• **Exercise objective**: Report how many lines in the data below hold "Open", with no other words.

===== Listed entries =====

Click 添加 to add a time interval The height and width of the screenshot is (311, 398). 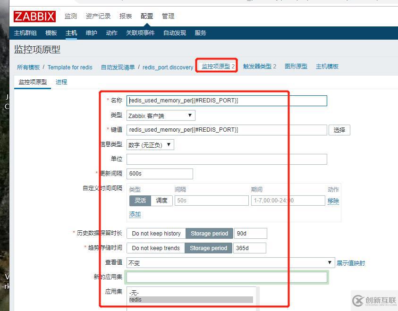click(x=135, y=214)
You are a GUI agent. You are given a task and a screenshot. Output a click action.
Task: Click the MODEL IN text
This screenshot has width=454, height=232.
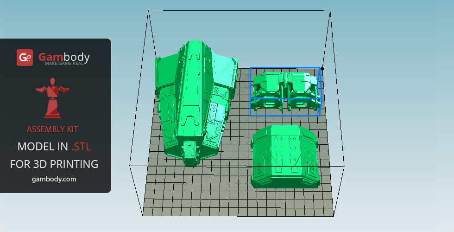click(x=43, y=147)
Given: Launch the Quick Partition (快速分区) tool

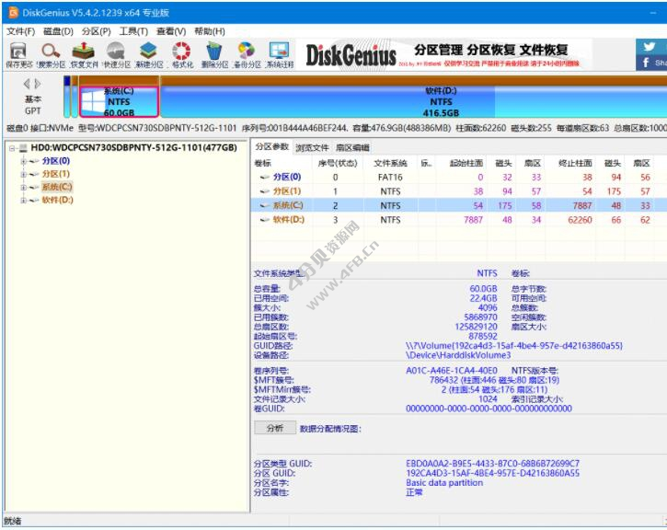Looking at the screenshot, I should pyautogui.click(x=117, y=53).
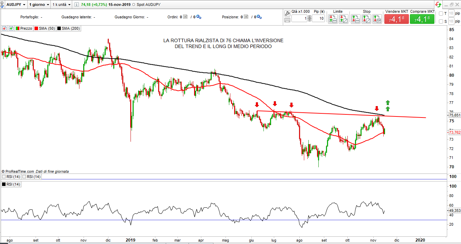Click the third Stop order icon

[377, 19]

=====
===== Listed entries =====

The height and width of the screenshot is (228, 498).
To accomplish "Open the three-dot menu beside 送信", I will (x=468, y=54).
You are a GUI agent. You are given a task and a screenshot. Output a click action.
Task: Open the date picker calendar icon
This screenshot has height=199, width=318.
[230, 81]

=====
===== Listed entries =====

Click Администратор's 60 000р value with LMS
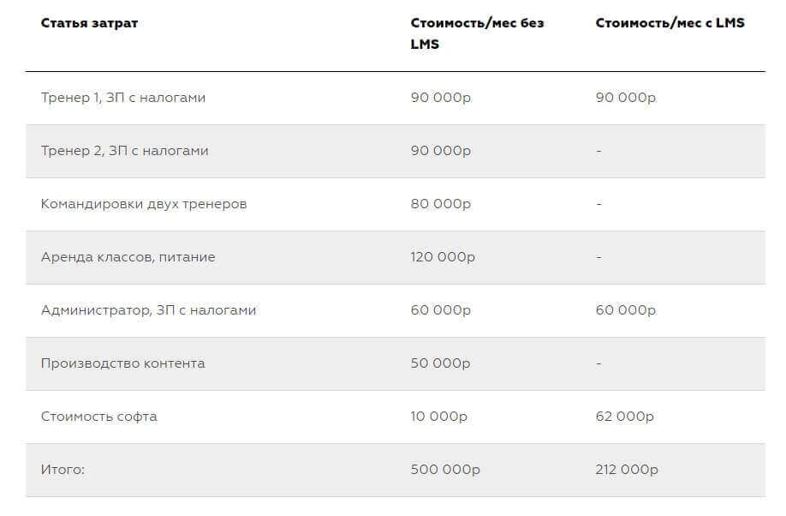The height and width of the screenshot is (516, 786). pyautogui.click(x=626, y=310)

=====

• **Reply to the task**: 2